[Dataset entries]
● ● ● ● ●
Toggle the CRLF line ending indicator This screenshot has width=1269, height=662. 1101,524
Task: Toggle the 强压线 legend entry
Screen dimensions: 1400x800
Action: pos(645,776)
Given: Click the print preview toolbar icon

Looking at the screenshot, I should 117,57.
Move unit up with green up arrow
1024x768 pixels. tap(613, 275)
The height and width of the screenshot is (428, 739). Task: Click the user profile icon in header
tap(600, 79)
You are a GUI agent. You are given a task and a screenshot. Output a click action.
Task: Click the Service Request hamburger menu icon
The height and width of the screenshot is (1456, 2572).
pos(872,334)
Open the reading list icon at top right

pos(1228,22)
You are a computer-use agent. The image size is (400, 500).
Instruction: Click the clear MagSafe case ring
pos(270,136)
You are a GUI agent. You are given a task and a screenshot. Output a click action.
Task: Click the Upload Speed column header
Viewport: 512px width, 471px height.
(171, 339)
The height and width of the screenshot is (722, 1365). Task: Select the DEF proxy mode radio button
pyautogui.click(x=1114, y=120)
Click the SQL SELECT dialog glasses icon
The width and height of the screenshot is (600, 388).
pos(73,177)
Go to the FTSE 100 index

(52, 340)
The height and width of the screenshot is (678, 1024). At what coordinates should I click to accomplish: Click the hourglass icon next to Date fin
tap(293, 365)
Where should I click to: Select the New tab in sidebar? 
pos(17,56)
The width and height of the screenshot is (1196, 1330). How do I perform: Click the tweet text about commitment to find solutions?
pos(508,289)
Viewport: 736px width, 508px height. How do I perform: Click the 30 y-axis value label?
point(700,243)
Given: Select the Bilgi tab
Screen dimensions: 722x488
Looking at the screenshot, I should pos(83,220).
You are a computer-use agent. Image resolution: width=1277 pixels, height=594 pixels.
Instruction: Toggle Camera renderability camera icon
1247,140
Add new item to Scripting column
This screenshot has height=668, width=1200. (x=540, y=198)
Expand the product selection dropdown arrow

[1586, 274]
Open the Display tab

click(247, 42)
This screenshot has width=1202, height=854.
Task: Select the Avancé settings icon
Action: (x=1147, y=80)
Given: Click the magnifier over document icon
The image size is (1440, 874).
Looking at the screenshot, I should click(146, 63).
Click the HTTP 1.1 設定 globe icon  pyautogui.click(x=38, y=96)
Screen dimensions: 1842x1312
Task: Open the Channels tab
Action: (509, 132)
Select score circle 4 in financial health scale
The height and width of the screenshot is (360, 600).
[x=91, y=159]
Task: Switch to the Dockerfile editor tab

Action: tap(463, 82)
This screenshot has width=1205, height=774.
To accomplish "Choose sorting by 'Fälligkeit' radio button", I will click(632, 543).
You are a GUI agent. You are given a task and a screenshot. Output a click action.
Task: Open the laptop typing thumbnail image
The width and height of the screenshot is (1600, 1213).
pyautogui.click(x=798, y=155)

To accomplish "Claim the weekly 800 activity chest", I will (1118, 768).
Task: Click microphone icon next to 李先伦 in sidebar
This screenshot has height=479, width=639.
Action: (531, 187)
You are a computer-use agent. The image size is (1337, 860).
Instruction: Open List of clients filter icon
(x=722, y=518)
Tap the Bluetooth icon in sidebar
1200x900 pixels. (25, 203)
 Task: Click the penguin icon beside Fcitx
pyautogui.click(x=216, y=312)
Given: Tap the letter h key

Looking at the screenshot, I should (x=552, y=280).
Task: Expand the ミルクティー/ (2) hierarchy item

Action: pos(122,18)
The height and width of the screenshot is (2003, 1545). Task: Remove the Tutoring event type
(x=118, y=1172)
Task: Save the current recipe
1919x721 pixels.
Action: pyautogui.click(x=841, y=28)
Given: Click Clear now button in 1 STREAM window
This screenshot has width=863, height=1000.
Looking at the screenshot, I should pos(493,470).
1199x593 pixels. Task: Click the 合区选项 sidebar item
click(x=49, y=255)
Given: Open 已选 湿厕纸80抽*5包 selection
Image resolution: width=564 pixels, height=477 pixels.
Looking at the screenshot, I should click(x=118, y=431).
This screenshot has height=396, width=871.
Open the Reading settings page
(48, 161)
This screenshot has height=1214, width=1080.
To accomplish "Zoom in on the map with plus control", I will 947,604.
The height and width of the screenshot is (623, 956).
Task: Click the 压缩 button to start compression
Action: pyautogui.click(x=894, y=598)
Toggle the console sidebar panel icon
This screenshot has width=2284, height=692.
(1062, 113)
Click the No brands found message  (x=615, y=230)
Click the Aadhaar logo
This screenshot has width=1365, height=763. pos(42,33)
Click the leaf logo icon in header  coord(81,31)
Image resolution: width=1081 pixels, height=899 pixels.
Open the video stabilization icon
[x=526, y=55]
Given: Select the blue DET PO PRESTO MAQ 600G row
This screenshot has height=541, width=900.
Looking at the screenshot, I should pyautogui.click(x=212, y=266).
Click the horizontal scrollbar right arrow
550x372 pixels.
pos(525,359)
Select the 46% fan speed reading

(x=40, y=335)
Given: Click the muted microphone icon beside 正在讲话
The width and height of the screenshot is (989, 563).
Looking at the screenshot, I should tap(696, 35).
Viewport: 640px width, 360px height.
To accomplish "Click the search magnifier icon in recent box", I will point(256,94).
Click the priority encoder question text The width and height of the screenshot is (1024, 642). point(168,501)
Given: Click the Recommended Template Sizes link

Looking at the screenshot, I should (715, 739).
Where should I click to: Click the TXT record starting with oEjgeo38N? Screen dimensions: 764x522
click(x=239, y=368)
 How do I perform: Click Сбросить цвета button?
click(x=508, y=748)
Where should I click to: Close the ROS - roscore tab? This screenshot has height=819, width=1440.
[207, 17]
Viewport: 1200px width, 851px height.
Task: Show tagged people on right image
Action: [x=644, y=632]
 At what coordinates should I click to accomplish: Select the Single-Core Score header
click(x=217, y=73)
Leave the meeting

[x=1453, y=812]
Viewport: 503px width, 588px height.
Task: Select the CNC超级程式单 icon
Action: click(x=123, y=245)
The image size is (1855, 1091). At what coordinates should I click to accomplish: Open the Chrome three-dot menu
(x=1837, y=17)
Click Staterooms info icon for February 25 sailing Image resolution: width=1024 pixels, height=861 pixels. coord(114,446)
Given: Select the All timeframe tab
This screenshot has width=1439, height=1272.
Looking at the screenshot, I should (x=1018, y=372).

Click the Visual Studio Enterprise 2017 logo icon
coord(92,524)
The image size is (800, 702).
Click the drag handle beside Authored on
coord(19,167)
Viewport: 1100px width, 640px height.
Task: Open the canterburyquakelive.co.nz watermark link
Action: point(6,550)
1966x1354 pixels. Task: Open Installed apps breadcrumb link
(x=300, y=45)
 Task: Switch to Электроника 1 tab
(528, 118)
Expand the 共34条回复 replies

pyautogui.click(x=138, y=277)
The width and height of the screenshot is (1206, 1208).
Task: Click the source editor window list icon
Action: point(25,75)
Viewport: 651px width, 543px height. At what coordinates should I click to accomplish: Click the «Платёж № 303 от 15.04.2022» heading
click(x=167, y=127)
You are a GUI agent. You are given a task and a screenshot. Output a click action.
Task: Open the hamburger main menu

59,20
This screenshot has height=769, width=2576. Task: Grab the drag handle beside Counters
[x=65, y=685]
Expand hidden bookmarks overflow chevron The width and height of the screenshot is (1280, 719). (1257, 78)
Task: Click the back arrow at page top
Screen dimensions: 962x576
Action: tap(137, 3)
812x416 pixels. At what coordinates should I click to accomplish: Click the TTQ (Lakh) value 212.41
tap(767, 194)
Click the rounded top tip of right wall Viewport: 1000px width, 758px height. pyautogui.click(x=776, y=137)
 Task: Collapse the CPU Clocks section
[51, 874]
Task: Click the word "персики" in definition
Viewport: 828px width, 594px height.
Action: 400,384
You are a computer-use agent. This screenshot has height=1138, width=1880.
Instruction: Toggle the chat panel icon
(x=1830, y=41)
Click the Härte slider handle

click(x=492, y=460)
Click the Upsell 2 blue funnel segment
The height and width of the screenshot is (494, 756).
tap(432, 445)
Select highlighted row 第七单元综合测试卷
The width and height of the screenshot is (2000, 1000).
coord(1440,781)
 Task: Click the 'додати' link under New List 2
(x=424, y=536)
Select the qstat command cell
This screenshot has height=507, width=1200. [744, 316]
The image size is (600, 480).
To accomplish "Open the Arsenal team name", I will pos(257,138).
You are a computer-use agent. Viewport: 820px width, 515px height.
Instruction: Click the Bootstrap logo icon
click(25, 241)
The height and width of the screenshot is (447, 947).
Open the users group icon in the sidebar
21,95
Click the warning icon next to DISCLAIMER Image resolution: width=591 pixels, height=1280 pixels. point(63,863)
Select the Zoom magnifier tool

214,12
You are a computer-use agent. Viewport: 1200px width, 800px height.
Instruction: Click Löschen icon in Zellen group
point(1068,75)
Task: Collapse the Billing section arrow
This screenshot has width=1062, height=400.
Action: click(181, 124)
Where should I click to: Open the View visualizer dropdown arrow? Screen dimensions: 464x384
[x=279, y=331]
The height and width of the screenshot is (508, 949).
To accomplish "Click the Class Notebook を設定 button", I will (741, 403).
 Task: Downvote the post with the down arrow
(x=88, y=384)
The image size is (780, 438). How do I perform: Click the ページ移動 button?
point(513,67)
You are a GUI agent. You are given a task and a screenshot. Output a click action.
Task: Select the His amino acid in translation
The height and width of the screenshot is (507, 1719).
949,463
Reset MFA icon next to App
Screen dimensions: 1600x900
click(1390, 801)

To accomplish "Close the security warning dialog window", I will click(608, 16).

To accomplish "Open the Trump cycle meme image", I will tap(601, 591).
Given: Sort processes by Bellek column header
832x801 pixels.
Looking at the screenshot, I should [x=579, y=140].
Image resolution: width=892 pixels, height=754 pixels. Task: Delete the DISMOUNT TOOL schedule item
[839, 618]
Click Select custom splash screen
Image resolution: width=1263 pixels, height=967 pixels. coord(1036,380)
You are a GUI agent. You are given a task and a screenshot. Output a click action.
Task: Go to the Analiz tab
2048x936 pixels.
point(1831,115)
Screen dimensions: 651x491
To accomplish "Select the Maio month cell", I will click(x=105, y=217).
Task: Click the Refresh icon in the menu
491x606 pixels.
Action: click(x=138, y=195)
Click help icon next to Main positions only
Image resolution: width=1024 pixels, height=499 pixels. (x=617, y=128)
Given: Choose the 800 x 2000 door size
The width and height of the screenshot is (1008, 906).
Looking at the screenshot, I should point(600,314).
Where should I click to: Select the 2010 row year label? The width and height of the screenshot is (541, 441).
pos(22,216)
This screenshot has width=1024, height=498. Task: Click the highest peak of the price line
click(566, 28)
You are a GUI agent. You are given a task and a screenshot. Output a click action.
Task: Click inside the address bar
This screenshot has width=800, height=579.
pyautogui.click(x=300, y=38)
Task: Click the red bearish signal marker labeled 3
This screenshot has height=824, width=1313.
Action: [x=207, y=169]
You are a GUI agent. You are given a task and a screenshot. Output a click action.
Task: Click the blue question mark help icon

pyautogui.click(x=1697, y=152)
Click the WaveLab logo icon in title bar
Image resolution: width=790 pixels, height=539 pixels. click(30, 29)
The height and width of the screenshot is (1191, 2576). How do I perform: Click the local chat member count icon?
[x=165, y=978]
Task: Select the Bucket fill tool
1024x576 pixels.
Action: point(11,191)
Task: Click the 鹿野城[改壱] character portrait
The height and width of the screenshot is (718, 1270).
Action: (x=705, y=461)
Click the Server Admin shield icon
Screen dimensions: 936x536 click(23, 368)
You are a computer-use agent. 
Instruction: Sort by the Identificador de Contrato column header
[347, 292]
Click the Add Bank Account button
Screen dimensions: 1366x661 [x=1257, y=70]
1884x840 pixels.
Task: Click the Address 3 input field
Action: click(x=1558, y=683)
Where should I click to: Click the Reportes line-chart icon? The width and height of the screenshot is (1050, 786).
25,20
● ● ● ● ●
### Task goal
Wherever the string "dialog" appears in the entries above, list that line.

### Task solution
Click the SQL SELECT dialog glasses icon
To accomplish "Close the security warning dialog window", I will click(608, 16).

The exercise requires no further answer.